======== MATERIAL FOR THIS EXERCISE

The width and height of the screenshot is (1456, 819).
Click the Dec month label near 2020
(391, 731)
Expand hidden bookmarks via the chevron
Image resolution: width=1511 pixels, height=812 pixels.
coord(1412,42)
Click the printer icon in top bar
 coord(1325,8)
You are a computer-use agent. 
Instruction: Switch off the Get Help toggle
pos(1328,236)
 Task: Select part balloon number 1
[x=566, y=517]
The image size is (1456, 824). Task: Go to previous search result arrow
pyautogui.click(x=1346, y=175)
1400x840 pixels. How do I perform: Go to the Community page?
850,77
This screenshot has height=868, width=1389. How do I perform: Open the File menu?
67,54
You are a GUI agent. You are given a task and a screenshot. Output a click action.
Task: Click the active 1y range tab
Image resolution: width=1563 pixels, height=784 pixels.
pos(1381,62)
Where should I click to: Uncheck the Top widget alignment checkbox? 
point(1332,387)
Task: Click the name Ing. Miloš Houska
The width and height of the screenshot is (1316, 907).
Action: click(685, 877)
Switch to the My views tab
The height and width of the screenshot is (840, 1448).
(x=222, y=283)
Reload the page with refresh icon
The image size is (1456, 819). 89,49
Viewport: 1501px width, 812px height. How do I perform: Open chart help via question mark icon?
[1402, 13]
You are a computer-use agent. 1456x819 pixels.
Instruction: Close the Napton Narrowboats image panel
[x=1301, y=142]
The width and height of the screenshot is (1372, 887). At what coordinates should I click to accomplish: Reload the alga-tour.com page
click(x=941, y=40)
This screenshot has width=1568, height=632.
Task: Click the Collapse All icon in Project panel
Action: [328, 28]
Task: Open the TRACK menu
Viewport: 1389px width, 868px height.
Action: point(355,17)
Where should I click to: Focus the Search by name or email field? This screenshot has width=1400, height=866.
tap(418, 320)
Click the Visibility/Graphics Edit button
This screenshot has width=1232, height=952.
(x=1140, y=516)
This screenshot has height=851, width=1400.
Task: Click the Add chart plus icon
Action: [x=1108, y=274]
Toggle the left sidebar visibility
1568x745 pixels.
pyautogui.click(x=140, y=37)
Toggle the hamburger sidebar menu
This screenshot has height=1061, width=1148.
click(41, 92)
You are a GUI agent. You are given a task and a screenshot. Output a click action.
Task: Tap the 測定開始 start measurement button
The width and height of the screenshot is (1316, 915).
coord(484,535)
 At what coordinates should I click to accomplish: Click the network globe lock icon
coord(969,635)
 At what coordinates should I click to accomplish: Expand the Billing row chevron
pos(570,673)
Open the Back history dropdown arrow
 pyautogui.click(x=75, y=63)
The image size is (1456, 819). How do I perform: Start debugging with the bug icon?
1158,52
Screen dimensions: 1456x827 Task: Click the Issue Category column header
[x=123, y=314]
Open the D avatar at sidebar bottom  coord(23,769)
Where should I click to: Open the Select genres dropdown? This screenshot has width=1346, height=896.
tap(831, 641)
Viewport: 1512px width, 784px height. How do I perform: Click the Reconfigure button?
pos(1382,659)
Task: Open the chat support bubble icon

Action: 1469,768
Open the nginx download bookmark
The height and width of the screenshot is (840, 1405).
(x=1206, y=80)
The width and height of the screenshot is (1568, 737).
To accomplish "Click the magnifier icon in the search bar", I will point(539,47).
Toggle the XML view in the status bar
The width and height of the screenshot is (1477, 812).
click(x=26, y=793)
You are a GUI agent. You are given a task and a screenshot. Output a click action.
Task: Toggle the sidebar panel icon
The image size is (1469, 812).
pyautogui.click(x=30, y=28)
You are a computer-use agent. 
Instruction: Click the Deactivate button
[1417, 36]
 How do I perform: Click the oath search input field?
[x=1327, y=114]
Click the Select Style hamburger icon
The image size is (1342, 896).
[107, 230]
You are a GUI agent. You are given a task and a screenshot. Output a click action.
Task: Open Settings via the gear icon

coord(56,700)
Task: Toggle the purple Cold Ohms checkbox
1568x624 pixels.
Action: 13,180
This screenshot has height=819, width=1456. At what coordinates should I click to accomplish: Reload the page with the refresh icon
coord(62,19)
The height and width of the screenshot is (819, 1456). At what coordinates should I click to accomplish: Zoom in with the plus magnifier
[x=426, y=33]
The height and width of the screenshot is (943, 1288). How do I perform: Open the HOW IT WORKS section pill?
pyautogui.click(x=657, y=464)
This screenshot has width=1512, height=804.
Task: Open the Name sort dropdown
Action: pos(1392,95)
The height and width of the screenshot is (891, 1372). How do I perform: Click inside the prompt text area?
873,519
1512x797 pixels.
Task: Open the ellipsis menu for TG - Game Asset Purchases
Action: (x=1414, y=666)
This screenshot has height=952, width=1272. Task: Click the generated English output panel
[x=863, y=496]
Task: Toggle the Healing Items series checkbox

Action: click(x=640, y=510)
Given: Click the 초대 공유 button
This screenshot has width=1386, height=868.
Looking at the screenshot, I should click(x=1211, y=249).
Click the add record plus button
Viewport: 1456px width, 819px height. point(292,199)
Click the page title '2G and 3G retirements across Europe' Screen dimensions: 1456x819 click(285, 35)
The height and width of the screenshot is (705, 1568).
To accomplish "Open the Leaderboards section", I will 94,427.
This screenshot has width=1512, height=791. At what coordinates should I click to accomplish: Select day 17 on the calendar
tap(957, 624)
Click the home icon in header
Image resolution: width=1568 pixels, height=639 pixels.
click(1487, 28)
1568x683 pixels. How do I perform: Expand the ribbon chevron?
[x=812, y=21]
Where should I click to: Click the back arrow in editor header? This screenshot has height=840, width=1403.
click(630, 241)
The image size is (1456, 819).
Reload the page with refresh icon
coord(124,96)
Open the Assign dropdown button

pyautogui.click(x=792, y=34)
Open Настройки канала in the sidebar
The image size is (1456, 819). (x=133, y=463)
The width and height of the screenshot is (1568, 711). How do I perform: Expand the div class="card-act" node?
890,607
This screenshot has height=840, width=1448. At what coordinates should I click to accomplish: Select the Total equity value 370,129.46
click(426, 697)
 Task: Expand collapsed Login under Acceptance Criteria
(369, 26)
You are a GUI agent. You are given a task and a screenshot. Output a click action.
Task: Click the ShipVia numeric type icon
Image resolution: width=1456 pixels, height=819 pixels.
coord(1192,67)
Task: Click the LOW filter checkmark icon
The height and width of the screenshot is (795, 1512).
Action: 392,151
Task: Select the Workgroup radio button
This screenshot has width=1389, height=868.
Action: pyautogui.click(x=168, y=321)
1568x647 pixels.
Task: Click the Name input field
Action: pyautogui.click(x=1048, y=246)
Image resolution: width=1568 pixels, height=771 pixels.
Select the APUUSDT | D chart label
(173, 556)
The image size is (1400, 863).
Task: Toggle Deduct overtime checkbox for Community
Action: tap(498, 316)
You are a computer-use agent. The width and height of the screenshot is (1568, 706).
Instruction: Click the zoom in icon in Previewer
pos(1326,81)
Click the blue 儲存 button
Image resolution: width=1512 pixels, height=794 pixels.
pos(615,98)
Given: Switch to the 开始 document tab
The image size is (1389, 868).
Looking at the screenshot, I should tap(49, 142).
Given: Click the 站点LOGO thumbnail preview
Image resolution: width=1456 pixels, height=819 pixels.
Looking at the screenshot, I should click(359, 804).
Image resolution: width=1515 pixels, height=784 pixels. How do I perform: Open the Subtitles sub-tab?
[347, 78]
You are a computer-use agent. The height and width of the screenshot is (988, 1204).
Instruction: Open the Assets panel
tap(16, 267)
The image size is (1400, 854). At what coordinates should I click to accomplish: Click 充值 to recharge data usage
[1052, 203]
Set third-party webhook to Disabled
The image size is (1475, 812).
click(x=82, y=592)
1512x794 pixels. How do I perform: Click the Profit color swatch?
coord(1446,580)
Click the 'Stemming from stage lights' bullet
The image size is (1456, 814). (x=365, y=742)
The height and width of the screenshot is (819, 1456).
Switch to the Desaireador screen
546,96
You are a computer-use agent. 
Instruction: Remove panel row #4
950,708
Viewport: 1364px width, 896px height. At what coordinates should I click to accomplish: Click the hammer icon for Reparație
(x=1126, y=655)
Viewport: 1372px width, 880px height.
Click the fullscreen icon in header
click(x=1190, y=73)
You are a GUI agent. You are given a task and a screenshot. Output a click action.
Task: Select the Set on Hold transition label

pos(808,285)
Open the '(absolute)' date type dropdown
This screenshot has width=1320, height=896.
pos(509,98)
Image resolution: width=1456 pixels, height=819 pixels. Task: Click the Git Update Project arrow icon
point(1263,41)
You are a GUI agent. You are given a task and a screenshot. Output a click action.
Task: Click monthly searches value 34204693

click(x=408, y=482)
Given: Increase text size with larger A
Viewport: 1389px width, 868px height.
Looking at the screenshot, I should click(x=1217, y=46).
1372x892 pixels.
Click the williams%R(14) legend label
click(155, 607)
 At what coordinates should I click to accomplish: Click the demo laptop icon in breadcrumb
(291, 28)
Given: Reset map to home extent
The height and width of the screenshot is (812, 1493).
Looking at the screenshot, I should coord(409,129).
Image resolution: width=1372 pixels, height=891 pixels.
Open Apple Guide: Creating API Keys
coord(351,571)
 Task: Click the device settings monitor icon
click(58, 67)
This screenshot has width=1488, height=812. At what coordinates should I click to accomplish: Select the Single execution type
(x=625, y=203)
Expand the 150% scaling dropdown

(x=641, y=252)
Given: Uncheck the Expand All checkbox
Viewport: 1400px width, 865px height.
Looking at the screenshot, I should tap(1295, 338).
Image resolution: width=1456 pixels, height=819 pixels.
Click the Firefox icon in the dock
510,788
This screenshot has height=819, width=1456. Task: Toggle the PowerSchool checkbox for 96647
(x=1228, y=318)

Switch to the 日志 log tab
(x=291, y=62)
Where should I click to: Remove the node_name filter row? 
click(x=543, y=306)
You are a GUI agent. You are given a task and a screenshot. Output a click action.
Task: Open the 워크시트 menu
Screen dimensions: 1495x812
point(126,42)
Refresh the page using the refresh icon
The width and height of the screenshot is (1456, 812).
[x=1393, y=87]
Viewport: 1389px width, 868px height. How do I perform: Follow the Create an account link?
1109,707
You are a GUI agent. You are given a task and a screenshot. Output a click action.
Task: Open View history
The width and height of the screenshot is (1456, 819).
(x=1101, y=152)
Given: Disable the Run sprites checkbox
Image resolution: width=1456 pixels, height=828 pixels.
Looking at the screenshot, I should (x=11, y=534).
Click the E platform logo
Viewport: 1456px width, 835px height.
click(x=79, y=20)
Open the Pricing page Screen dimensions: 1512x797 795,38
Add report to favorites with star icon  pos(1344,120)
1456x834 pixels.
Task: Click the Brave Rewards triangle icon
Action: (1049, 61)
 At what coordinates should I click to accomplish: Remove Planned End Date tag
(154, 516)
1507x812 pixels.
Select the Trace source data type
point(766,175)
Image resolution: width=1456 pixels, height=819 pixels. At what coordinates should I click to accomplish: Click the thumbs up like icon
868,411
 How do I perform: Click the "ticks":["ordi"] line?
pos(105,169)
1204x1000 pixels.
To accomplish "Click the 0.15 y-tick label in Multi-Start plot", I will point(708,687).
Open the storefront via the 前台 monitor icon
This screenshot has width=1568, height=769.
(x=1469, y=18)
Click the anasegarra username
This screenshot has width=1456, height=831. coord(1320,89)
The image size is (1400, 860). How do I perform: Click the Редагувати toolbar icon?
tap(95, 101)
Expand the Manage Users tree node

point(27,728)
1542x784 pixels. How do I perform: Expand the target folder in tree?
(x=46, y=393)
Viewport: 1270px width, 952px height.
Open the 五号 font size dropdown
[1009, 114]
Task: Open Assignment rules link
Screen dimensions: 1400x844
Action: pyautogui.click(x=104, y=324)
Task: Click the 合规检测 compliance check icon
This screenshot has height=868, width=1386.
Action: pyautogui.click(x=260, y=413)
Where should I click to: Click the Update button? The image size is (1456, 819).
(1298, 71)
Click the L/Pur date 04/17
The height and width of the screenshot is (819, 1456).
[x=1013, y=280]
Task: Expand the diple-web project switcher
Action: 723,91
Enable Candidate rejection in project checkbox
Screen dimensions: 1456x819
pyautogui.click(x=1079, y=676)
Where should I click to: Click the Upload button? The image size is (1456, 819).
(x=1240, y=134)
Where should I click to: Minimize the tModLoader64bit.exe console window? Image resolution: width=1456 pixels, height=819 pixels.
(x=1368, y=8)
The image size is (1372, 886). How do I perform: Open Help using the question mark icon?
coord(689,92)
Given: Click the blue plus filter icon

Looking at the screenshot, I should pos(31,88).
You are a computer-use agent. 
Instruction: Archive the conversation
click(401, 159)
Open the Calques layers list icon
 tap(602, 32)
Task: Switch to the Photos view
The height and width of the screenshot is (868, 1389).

================

### [WHAT TO WORK ON]
Your task is to retype the entries verbatim, starting with the line that holds "Click the printer icon in top bar" and stopping after the line that holds "Task: Open the TRACK menu".

### [ANSWER FOR THIS EXERCISE]
Click the printer icon in top bar
 coord(1325,8)
You are a computer-use agent. 
Instruction: Switch off the Get Help toggle
pos(1328,236)
 Task: Select part balloon number 1
[x=566, y=517]
The image size is (1456, 824). Task: Go to previous search result arrow
pyautogui.click(x=1346, y=175)
1400x840 pixels. How do I perform: Go to the Community page?
850,77
This screenshot has height=868, width=1389. How do I perform: Open the File menu?
67,54
You are a GUI agent. You are given a task and a screenshot. Output a click action.
Task: Click the active 1y range tab
Image resolution: width=1563 pixels, height=784 pixels.
pos(1381,62)
Where should I click to: Uncheck the Top widget alignment checkbox? 
point(1332,387)
Task: Click the name Ing. Miloš Houska
The width and height of the screenshot is (1316, 907).
Action: click(685, 877)
Switch to the My views tab
The height and width of the screenshot is (840, 1448).
(x=222, y=283)
Reload the page with refresh icon
The image size is (1456, 819). 89,49
Viewport: 1501px width, 812px height. How do I perform: Open chart help via question mark icon?
[1402, 13]
You are a computer-use agent. 1456x819 pixels.
Instruction: Close the Napton Narrowboats image panel
[x=1301, y=142]
The width and height of the screenshot is (1372, 887). At what coordinates should I click to accomplish: Reload the alga-tour.com page
click(x=941, y=40)
This screenshot has width=1568, height=632.
Task: Click the Collapse All icon in Project panel
Action: [328, 28]
Task: Open the TRACK menu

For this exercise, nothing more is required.